= Your tasks =
(a) From the passage on executive power, output word for word the stretch that begins at the words "Looking at all" and stops after "center has collapsed.".
(b) Answer these questions from the passage on executive power:
(i) Which law does the passage say some people have likened to the Enabling Act?
(ii) What historical change does the passage offer as a more apt analogy?
(iii) What declaration does the passage say is used to justify the measures?

= Given passage =
· · ·

Looking at all this it's tempting, of course, to use the “f” word.  And indeed many people have suggested, as Michael did a few minutes ago, that September 11th was maybe our Reichstag fire and the US Patriot Act was our Enabling Act.  Yet America's not a country that's defeated in world war, in the throws of a great depression, or in which the political center has collapsed.

Perhaps a more apt analogy is the fall of the Roman Republic and the initiation of the Roman Empire.  Because what we have witnessed over the last few years is an amazing grasp of power by the executive branch.  There has in fact been something of a rolling coup going over the last few years that began with the attempt by the Christian fascists to oust Clinton from office.  Then came the extralegal seizure of the presidency after the 2000 election. And now the whole panoply of measures in the wake of September 11th.

And save for a few pious wishes and petty amendments, the Democratic Party has made it clear that there is no crime of empire that it will not condone or be party to.  This seizure of power by a small group, Cheney, Rumsfield, Ashcroft et al., and all these measures are justified by the declaration of a permanent state of war, a state of war that the US is declaring on the rest of the world.

· · ·

= Source data =
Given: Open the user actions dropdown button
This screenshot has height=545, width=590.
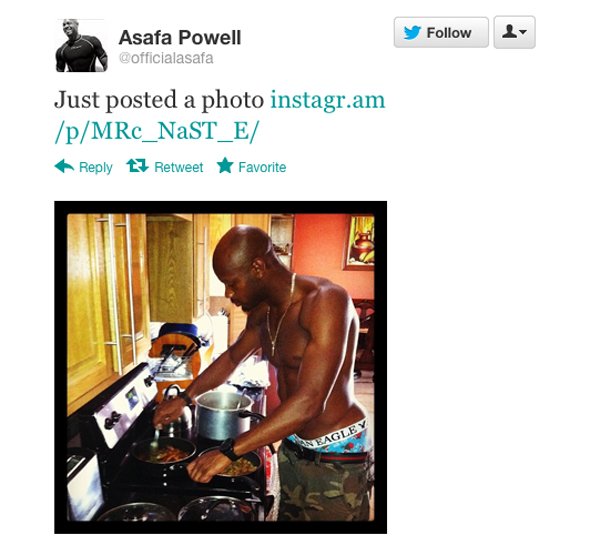Looking at the screenshot, I should pos(514,32).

· · ·

= Solutions to each task =
(a)
Looking at all this it's tempting, of course, to use the “f” word.  And indeed many people have suggested, as Michael did a few minutes ago, that September 11th was maybe our Reichstag fire and the US Patriot Act was our Enabling Act.  Yet America's not a country that's defeated in world war, in the throws of a great depression, or in which the political center has collapsed.

(b)
(i) The US Patriot Act.
(ii) The fall of the Roman Republic and the start of the Roman Empire.
(iii) The declaration of a permanent state of war.